Notre Dame’s front five was brilliant for much of the regular season, allowing only 19 sacks through 12 games, and Martin and Dever are big reasons why. Neither has prototypical size for an offensive tackle—Dever is the heavier of the two at 297 pounds —but each is nimble and needs to use his quickness and good hand placement to seal off either Vernon or Bailey. This will be particularly crucial in third-down situations, when Miami, No. 2 against the pass nationally, will come hard after Irish true freshman quarterback Tommy Rees.


Notre Dame running back Cierre Wood vs. Miami linebacker Sean Spence

Speaking of Rees, how much help will he receive from those surrounding him, in particular Wood, who was Notre Dame’s leading rusher with 522 yards and should be called upon heavily? Rees has thrown only 135 passes in the absence of the injured Dayne Crist, so limiting his responsibilities should be high on the list of priorities for coordinator Charley Molnar.

Waiting on the Notre Dame ball-carrier will be Spence, Miami’s leading tackler and one of the most troublesome defenders in the ACC. Spence has the ability to roam sideline-to-sideline and, with 16 tackles for loss this season, has shown a knack for getting into the opponent’s backfield.

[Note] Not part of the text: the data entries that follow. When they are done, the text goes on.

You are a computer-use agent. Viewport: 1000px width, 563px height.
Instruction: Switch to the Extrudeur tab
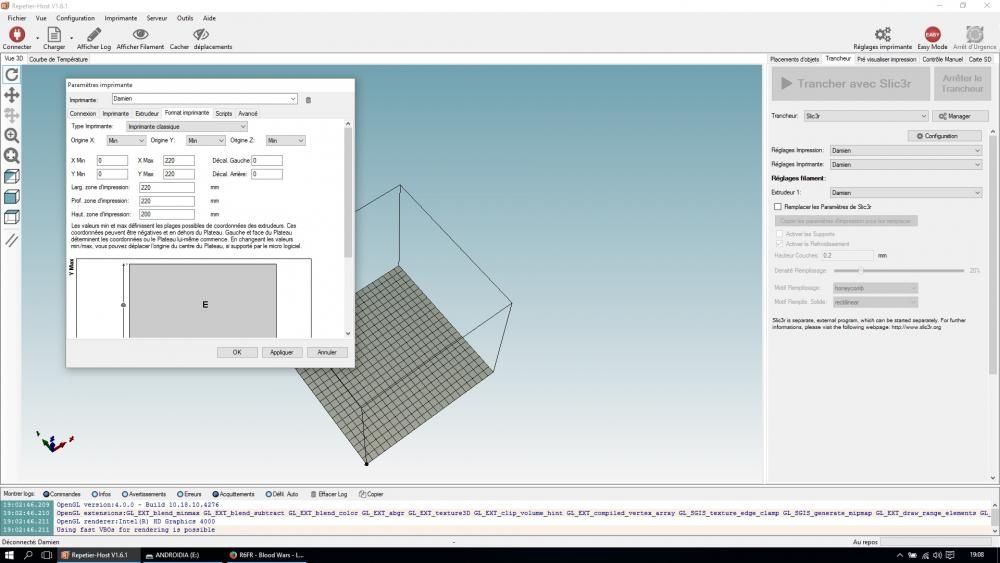coord(147,113)
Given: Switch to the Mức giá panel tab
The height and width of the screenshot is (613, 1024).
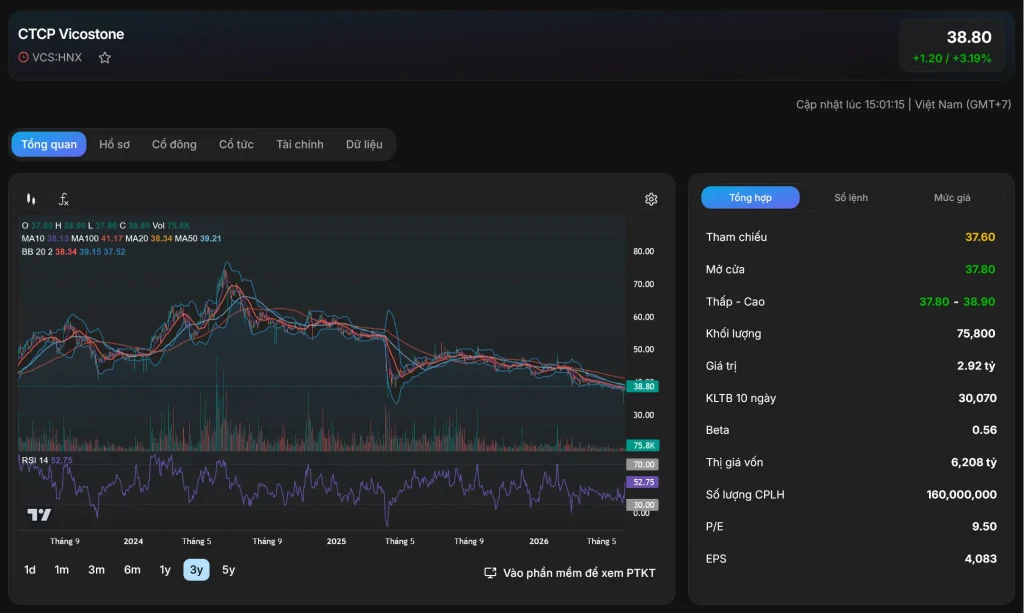Looking at the screenshot, I should (x=952, y=198).
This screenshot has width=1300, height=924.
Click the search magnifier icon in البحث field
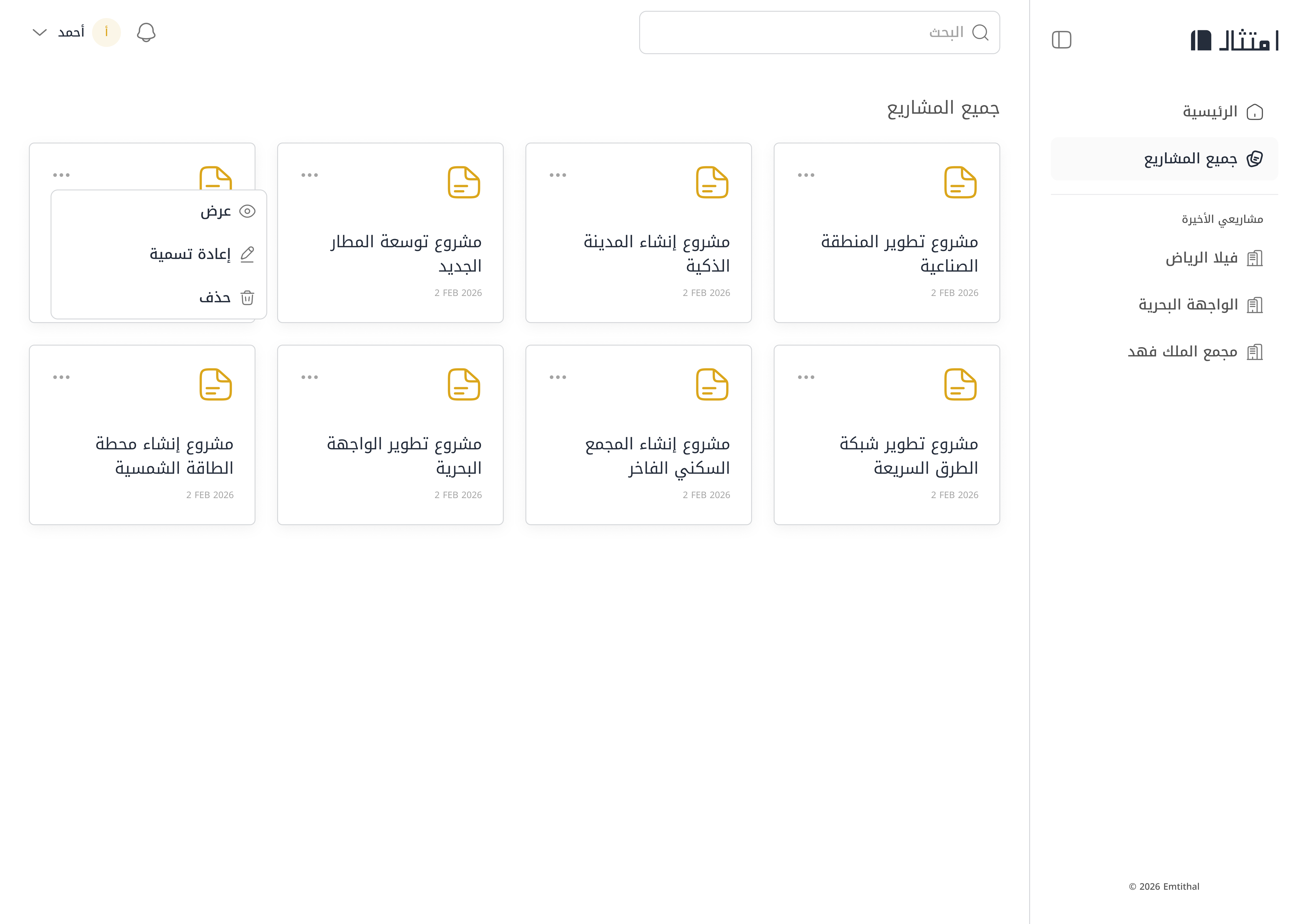tap(981, 32)
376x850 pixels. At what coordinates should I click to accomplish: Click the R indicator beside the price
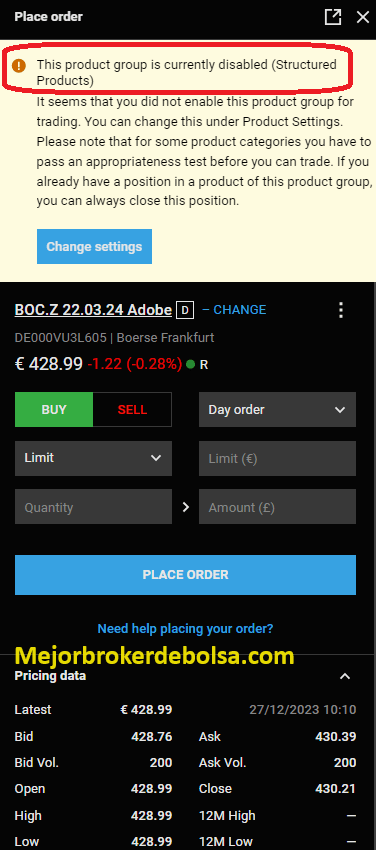204,365
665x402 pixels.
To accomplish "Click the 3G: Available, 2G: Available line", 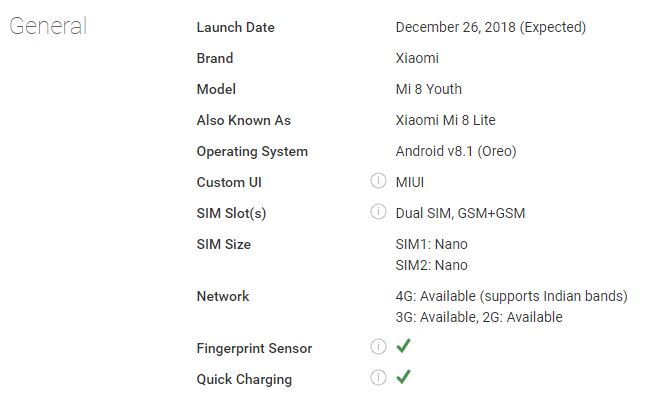I will (479, 317).
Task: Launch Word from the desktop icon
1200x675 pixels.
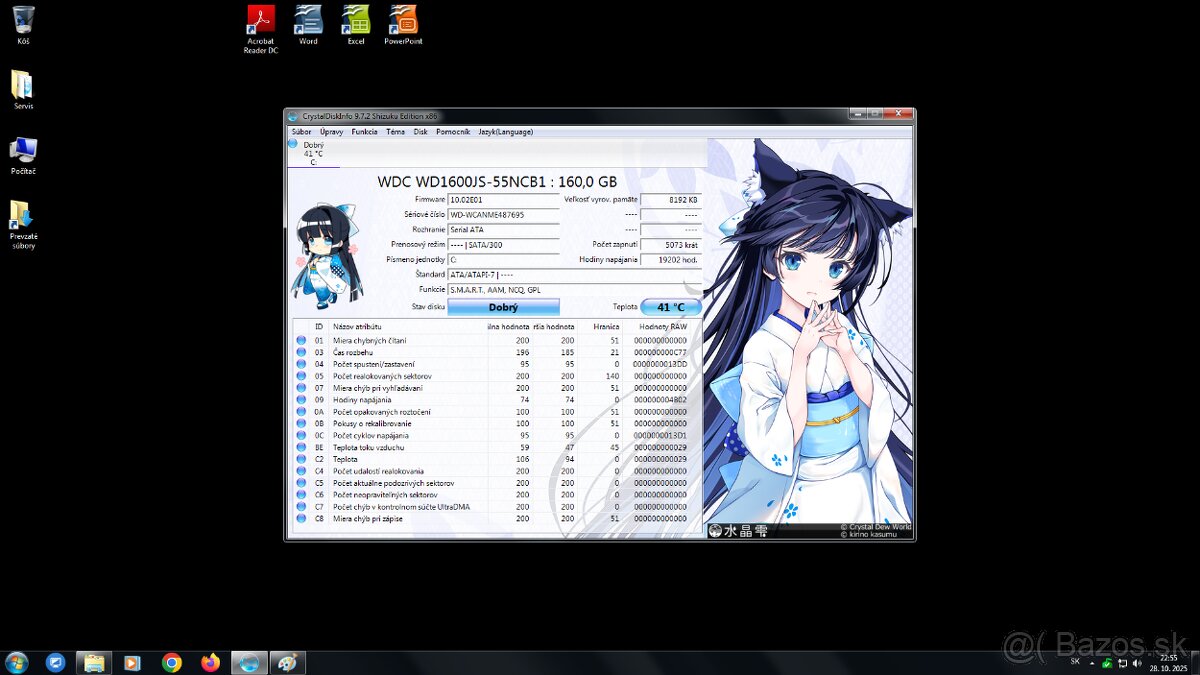Action: pyautogui.click(x=308, y=20)
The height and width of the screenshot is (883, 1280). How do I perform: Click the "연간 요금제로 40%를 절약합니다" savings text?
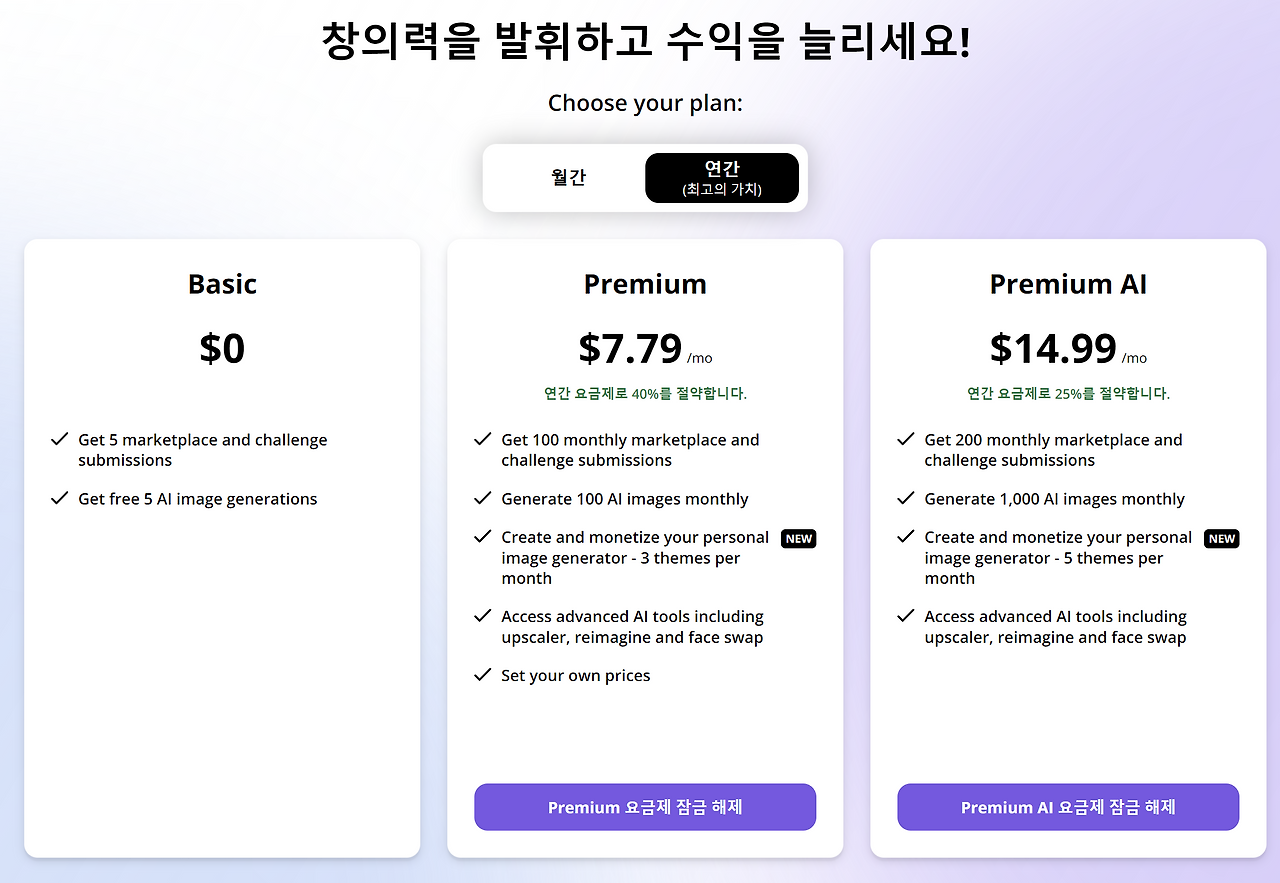(645, 393)
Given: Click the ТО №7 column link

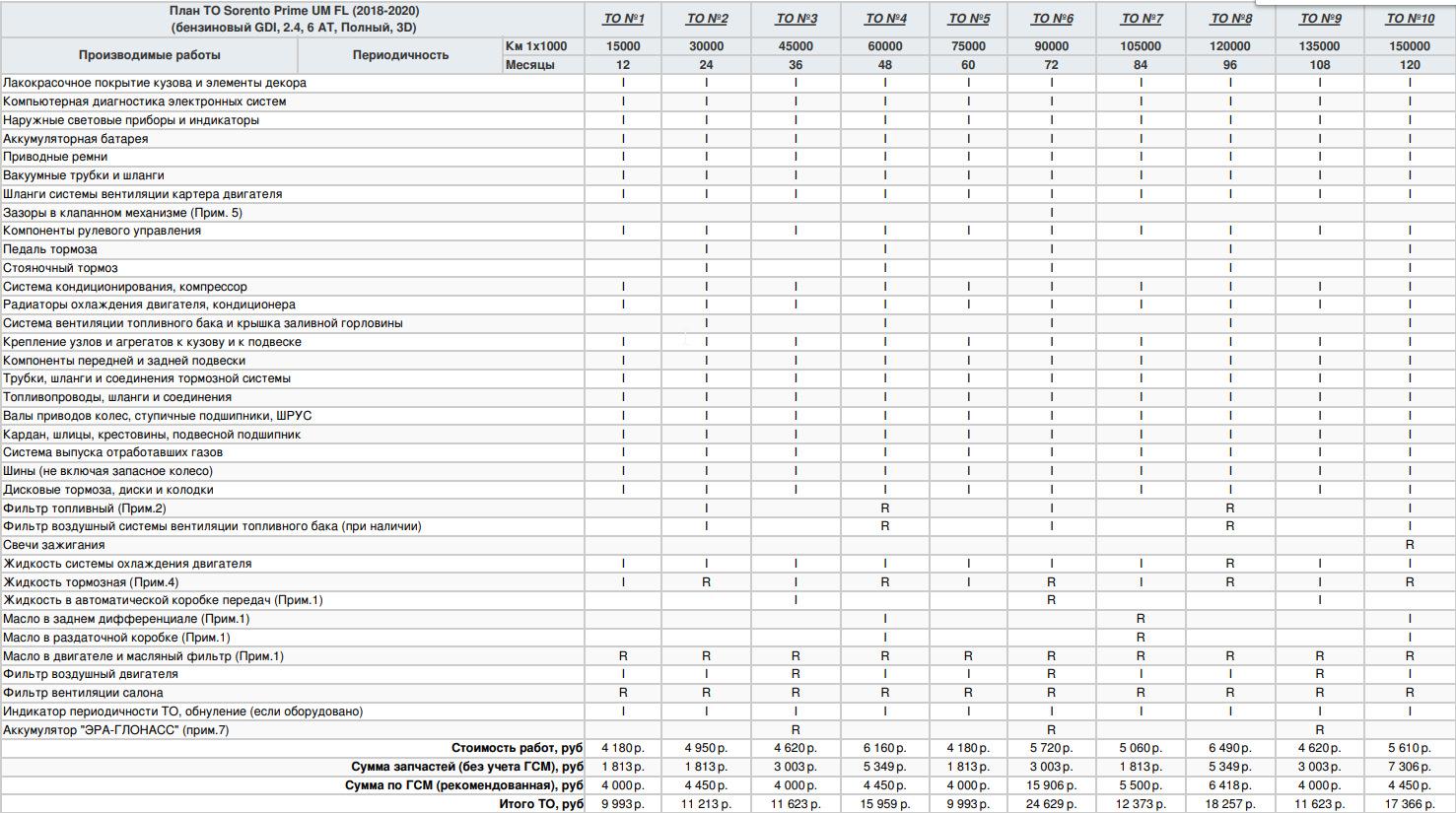Looking at the screenshot, I should coord(1142,19).
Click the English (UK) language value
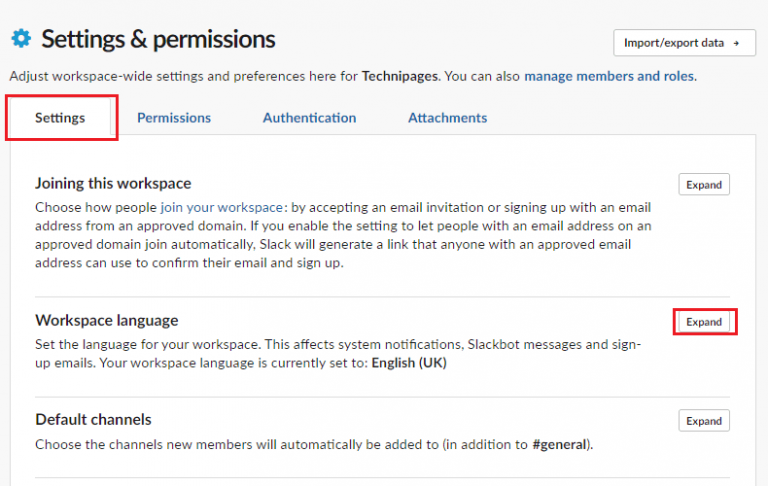This screenshot has height=486, width=768. click(409, 363)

With the mission of the Hurricane defensive line to keep the second level of the defense clean, it will be imperative that the interior of the Notre Dame offensive line get their hands on Spence, preventing him from slipping underneath blocks and filling any holes and cutback lanes.

If the Irish front can neutralize Spence’s speed and playmaking ability with yards on the ground, they will in turn negate Miami’s pass rush and take some of the heat off their young quarterback.


Catholics vs. Convicts  

It’s an outdated moniker that’s nothing if not politically incorrect, but it is a label that accurately captured the emotion of this once-great rivalry, as well as illustrated what was perhaps a clash of cultures between the two programs.

The last time these two teams played one another, a majority of the players who will participate in this game were not yet born. Are they even aware of the history? When you don’t know of something, how can you possibly appreciate it?

Granted, this game won’t be played in either Notre Dame Stadium or the Orange Bowl. The deep-seeded hatred of old won’t be present. There will be no Howard Schnellenberger, Lou Holtz or Jimmy Johnson. And there certainly won’t be any Heisman Trophy candidates on the field.

That said, perhaps the Sun Bowl between Miami and Notre Dame will help revive what college football has missed for the past two decades. The teams will kick off a three-game series beginning in 2012, but hopefully this meeting will be an indication that what will be can be as good as or better than what was.